### 1. 
[20 pts] At a high level (i.e., without entering into mathematical details), please describe,
compare, and contrast the following classifiers:
-  Perceptron (textbook's version)
-  SVM
-  Decision Tree
- Random Forest (you have to research a bit about this classifier)

Some comparison criterion can be:
-  Speed?
-  Strength?
-  Robustness?
-  The feature type that the classifier naturally uses (e.g. relying on distance means that numerical features are naturally used)
-  Is it statistical?
-  Does the method solve an optimization problem? If yes, what is the cost function?
Which one will be the first that you would try on your dataset?

**Ans:**

1. **Perceptron:**
- **Speed**: Generally fast due to its simplicity.
- **Strength**: Good for linearly separable problems but struggles with non-linear data.
- **Robustness**: Sensitive to noisy data and outliers.
- **Feature Type**: Works best with numerical features as it operates based on linear combinations of input features.
- **Statistical**: Not particularly, more geometric in nature.
- **Optimization Problem**: Yes, it tries to find a separating hyperplane by minimizing classification errors.

2. **SVM:** [1]
- **Speed**: Can be slow, especially with large datasets and when using kernel tricks.
- **Strength**: Very effective for high-dimensional spaces and for cases where the number of dimensions exceeds the number of samples.
- **Robustness**: Quite robust against overfitting, especially in high-dimensional space. Kernel SVMs can handle non-linear data well.
- **Feature Type**: Primarily numerical; kernel tricks allow it to handle non-linear relationships.
- **Statistical**: Yes, based on statistical learning theory.
- **Optimization Problem**: Yes, it solves a convex optimization problem to maximize the margin between classes.

3. **Decision Tree:** [2]
- **Speed**: Fast for training, but predictions can be slower with very deep trees.
- **Strength**: Can handle both numerical and categorical data well. Easy to interpret and understand.
- **Robustness**: Prone to overfitting, especially with complex trees.
- **Feature Type**: Can naturally handle a mix of numerical and categorical features without needing dummy variables.
- **Statistical**: Yes, it uses statistical measures (like information gain or Gini impurity) to split the data.

4. **Random Forest:** [2]
- **Speed**: Slower than Decision Trees due to the ensemble approach but can be parallelized.
- **Strength**: Very strong classifier due to the ensemble of decision trees which reduces overfitting and improves generalization.
- **Robustness**: More robust than a single decision tree, less sensitive to noisy data and outliers.
- **Feature Type**: Like decision trees, it can handle both numerical and categorical features effectively.
- **Statistical**: Yes, it builds upon the statistical approach of decision trees and adds methods like bootstrapping and aggregation to improve performance.

#### Which to Try First?
The choice of classifier to try first on a new dataset might depend on the dataset's size, feature types, and the problem's complexity. If the dataset is high-dimensional and linearly separable, a Perceptron or SVM might be the first choice. For a dataset with mixed feature types and potential non-linear relationships, a Decision Tree or Random Forest might be more appropriate due to their versatility and ability to handle complexity and avoid overfitting through ensemble methods.

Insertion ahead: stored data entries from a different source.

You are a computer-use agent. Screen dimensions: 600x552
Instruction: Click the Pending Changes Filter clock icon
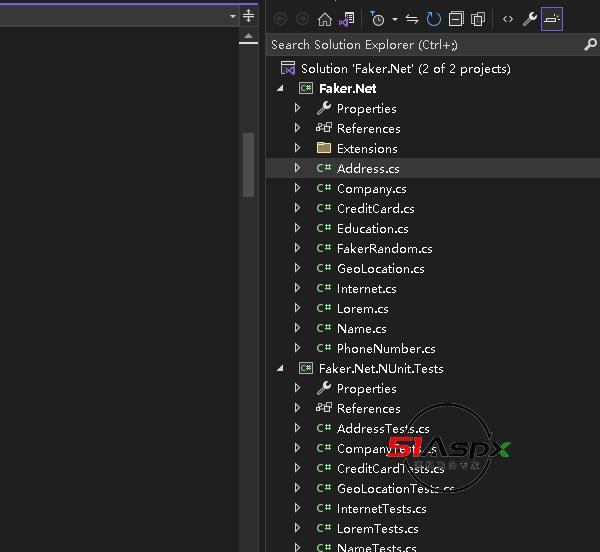coord(377,19)
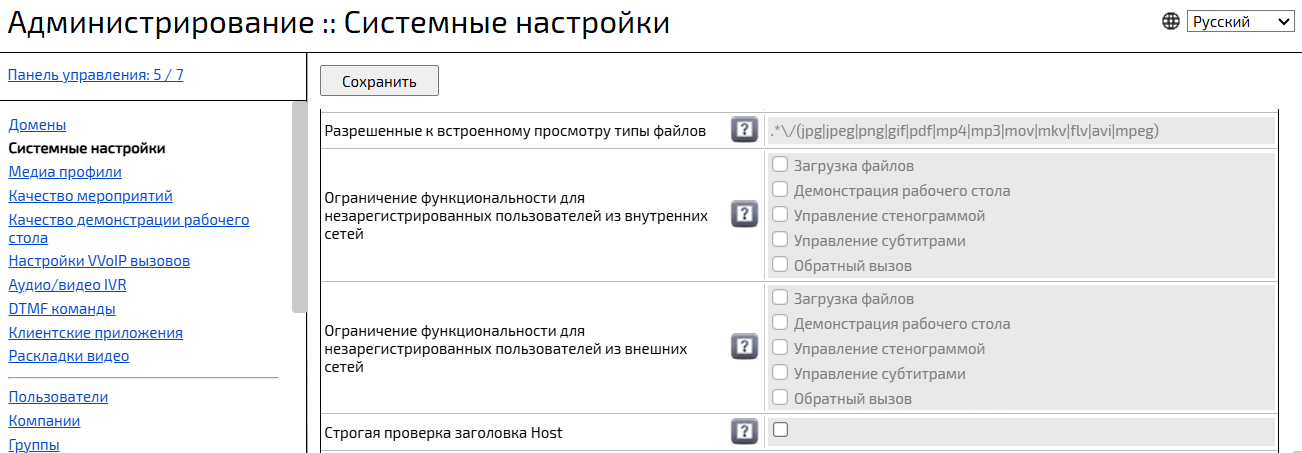This screenshot has width=1302, height=453.
Task: Open control panel link 5 / 7
Action: click(95, 75)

Ultimately, the best approach is experimenting with multiple models and validate to compare their performance systematically.

### 2. 
[20 pts] Define the following feature types and give example values from a dataset. You
can pull examples from an existing dataset (like the Iris dataset) or you could write out a
dataset yourself. (Hint:** In order to give examples for each feature type, you will probably
have to use more than one dataset.)

**Ans:**
- **Numerical:** Numerical features represent quantitative measurements and can be either discrete or continuous. Example from the Iris dataset: The 'sepal length' feature is a  quantifies the length of the sepal in centimeters.

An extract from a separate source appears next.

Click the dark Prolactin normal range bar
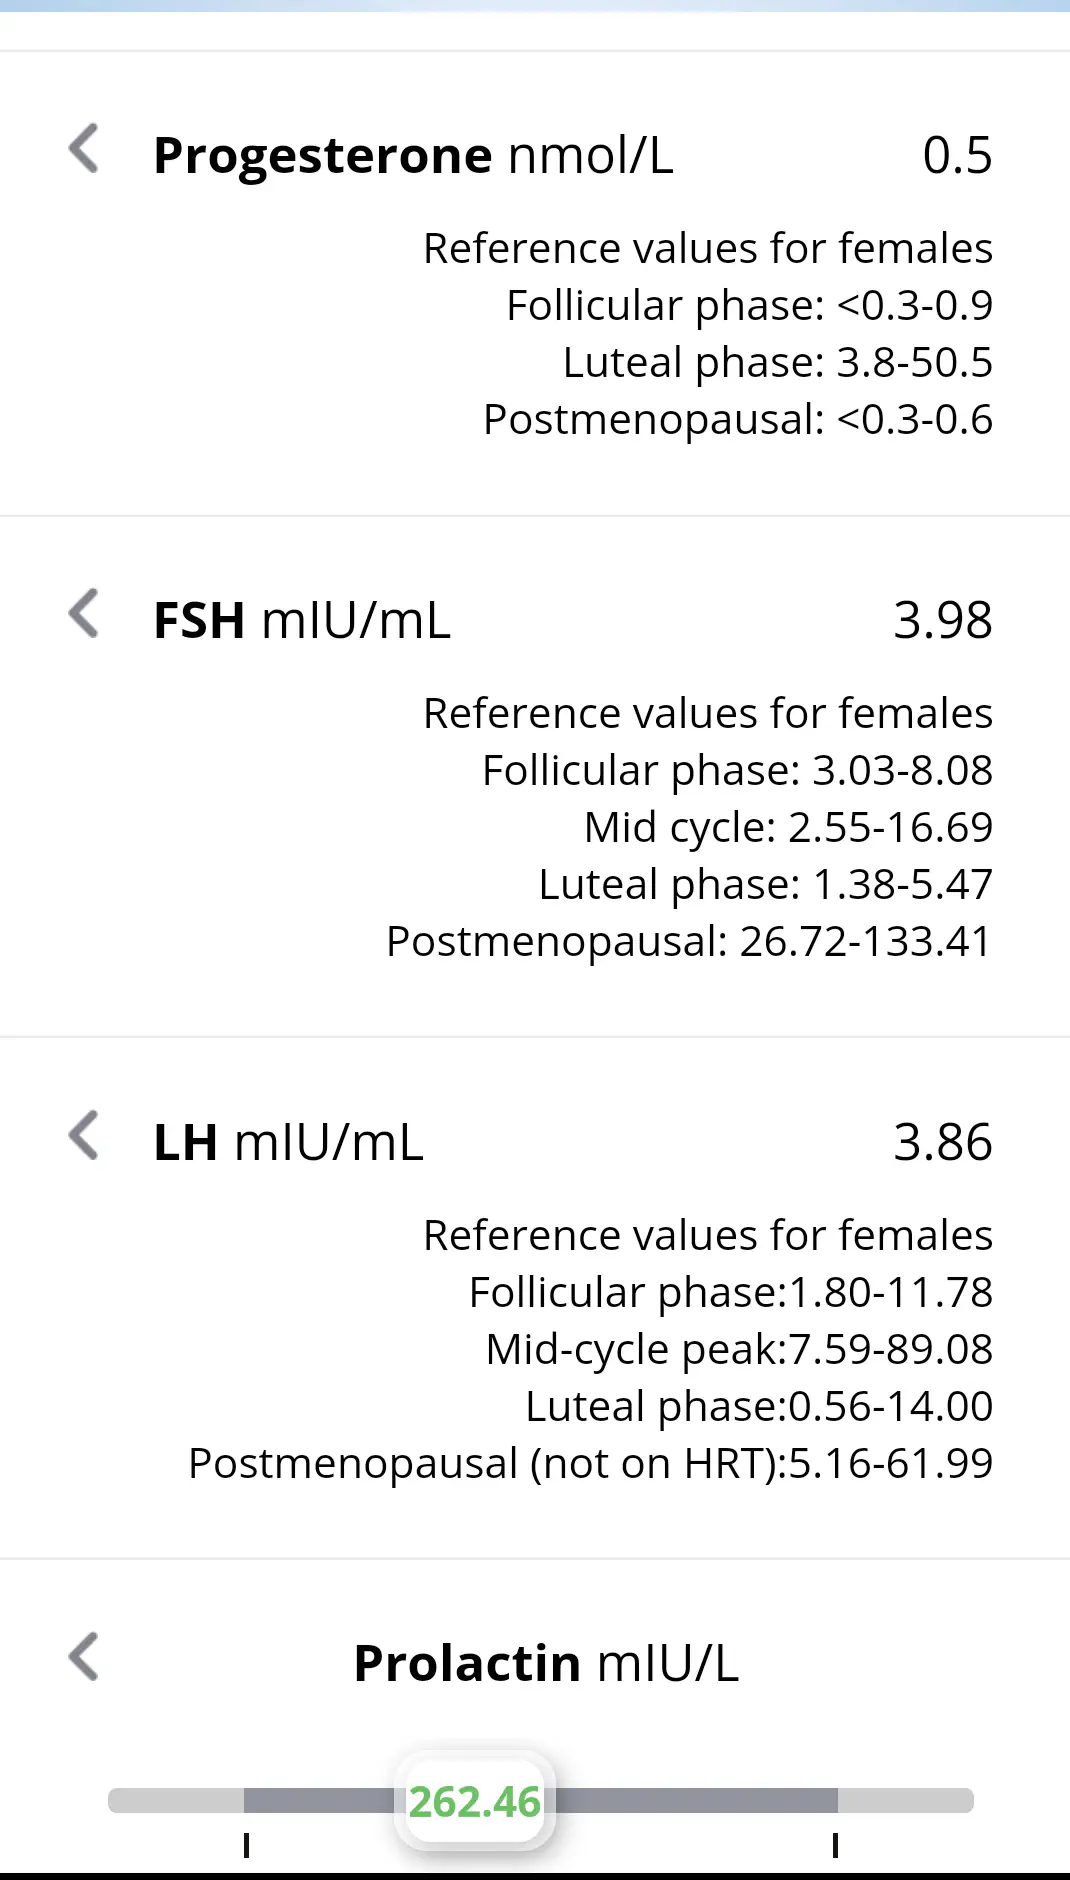The width and height of the screenshot is (1070, 1880). (x=700, y=1801)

- **Nominal:** categorical features, represent categories or groups that do not have a specific order or ranking. Hypothetical example: A dataset of cars might have a 'color' feature that is nominal. Example values could be Red, Blue, Green, etc.

- **Date:** Date features represent dates and/or times, often used to mark events or records. Hypothetical example: A dataset of library book checkouts might include a 'checkout date' feature. Example values could be 2023-01-15,  etc., in the format YYYY-MM-DD.

- **Text:** Text features contain textual data, often unstructured, such as sentences, paragraphs, or documents. Hypothetical example: A dataset of customer reviews might include a 'review' feature. Example values could be "Excellent service, will come again!", "Product not as described, very disappointed.", etc.

- **Image:** Image features consist of data in the form of images, which can be used for tasks like image classification, object detection, etc. Hypothetical example: A dataset for a facial recognition system might include an 'image' feature, where each record is an image file of a person's face. Example values  imagine filenames like person1.jpg, person2.jpg, etc

- **Dependent variable:** The variable that we are trying to predict or explain. Example from the Iris dataset: The 'species' feature is the dependent variable, indicating the species of Iris plant (Iris setosa, Iris virginica, Iris versicolor) for classification tasks.


### 3. 
[20 pts] Using online resources, research and find other classifier performance metrics
which are also as common as the accuracy metric. Provide the mathematical equations
for them and explain in your own words the meaning of the different metrics you found.
Note that providing mathematical equations might involve defining some more fundamental
terms, e.g. you should define “False Positive,” if you answer with a metric that builds on
that.

**Ans:**
1. **Precision**:
Precision measures the accuracy of positive predictions. It is the ratio of correctly predicted positive observations to the total predicted positives. The formula is given by:
$$
\text{Precision} = \frac{TP}{TP + FP}
$$
Where:
- \(TP\) (True Positives) is the number of positive instances correctly identified by the model.
- \(FP\) (False Positives) is the number of negative instances incorrectly labeled as positive by the model.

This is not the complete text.